Similar experiments are done with xenograft models, but organoids can offer a much faster and lower-cost solution. Scientists are working towards a future in which such models are generated for each patient at the time of biopsy, then used to develop customized treatments. However, Vivian Li of the Francis Crick Institute in London, who works with organoid models to identify drug targets in gastrointestinal tumours, cautions that this approach needs much streamlining and standardization to reach the clinic. Progress is being made on this front. Soragni’s group has developed a high-throughput workflow for reliably generating tumour organoids and screening them against hundreds of drugs in the space of a week after biopsy⁵.

An exciting clinical use for organoids sees them as building blocks for lab-grown transplant tissue. This is another focus of the Li group, which has shown that it can cultivate gut organoids that encapsulate the structure and function of segments of the small intestine. The aim is to treat people with intestinal failure. In a proof-of-concept study, her team and collaborators at London’s Great Ormond Street Hospital showed that they could transplant patches of intestinal tissue generated from patient-derived organoids into mice and grow them for up to two weeks⁶. “We proved that it can function,” says Li. “It can digest complex sugars into simple sugars, it can achieve protein absorption.”
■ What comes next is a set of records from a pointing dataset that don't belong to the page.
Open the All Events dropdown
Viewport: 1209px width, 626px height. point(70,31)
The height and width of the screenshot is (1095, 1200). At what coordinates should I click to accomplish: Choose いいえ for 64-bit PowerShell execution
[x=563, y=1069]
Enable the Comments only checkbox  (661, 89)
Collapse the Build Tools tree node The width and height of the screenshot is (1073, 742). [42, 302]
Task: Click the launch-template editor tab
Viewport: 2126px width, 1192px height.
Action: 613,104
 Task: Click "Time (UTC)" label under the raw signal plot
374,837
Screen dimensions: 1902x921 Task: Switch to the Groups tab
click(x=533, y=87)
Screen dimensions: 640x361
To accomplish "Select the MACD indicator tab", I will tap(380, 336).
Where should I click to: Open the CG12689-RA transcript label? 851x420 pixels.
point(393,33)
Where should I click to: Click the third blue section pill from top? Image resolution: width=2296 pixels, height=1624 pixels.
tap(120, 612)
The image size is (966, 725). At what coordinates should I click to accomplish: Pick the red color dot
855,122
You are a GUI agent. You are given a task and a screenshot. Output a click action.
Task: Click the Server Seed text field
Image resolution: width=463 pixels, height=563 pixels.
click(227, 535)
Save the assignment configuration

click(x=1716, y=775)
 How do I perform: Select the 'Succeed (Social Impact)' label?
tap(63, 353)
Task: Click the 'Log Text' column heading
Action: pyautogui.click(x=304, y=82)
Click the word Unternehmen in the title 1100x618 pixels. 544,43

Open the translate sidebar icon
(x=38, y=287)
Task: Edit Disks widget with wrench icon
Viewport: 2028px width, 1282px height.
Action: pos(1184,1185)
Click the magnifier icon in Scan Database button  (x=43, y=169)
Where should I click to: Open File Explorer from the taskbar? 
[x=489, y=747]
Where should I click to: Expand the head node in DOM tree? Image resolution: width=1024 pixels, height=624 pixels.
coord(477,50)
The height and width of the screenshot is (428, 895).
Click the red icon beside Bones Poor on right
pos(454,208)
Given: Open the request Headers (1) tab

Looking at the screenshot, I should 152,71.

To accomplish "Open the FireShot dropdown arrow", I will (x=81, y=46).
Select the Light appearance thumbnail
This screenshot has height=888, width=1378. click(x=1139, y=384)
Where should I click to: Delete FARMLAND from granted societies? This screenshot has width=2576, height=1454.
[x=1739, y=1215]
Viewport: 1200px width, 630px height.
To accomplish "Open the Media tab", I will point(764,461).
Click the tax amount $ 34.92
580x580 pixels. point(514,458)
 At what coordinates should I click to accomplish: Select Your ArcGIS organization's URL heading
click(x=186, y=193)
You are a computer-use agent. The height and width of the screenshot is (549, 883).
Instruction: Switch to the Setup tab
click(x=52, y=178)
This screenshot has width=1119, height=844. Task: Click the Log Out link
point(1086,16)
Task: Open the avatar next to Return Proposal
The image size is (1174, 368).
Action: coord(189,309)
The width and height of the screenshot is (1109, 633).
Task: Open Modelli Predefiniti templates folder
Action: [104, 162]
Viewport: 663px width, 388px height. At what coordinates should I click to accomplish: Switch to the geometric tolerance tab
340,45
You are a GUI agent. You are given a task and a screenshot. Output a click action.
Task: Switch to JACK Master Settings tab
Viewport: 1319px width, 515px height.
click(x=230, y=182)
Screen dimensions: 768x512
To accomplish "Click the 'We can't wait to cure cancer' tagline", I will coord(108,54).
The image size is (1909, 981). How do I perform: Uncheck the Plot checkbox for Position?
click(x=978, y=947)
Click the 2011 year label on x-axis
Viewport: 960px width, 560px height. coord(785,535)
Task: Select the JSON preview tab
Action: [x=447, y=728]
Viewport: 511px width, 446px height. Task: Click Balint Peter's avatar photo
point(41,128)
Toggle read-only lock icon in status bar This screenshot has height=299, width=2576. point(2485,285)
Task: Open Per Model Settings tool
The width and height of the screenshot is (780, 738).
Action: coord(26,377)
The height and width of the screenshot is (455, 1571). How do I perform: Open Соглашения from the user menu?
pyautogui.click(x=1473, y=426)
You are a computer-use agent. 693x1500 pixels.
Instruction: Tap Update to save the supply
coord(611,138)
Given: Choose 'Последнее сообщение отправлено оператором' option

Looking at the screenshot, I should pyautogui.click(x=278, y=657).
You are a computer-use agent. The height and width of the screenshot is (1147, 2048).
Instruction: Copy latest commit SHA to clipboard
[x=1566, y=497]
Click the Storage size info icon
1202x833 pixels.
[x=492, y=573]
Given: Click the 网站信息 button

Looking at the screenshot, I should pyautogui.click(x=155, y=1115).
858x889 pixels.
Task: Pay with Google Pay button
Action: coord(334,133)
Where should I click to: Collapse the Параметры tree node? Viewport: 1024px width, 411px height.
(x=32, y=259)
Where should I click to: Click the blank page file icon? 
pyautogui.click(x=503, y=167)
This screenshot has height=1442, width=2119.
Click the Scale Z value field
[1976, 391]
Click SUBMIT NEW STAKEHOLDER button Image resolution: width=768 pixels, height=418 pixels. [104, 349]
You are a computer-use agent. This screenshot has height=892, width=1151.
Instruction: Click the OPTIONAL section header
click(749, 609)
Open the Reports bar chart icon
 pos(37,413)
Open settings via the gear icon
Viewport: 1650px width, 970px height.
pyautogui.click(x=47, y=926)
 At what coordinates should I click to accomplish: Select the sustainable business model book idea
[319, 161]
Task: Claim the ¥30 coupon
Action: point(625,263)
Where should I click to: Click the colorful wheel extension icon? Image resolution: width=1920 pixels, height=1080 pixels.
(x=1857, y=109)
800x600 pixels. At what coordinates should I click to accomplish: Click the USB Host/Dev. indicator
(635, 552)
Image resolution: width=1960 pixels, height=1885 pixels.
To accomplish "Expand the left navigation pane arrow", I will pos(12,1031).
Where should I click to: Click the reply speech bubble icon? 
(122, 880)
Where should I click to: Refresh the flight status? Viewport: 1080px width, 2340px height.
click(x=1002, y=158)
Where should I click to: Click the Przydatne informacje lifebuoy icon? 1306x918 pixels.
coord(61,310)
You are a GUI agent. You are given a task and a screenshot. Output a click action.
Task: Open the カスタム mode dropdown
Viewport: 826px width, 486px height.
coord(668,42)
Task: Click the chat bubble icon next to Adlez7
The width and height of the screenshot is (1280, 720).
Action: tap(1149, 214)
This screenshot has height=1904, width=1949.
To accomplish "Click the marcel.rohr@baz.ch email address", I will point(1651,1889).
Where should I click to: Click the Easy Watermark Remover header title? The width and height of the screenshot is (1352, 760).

In July, researchers at Japan’s Tokyo Medical and Dental University transplanted gut organoids into a person with ulcerative colitis to repair intestinal wall damage. Li thinks that more extensive transplantation efforts will be challenging, requiring large numbers of organoids and a biocompatible scaffold to produce sufficient quantities of healthy tissue. To this end, her group is working on methods to efficiently generate thin sheets of organoid-derived intestinal tissue that can be grown at a larger scale and then grafted into patients. It might take a few years to translate to the clinic, but Li says she is hopeful that it can be achieved in the next decade.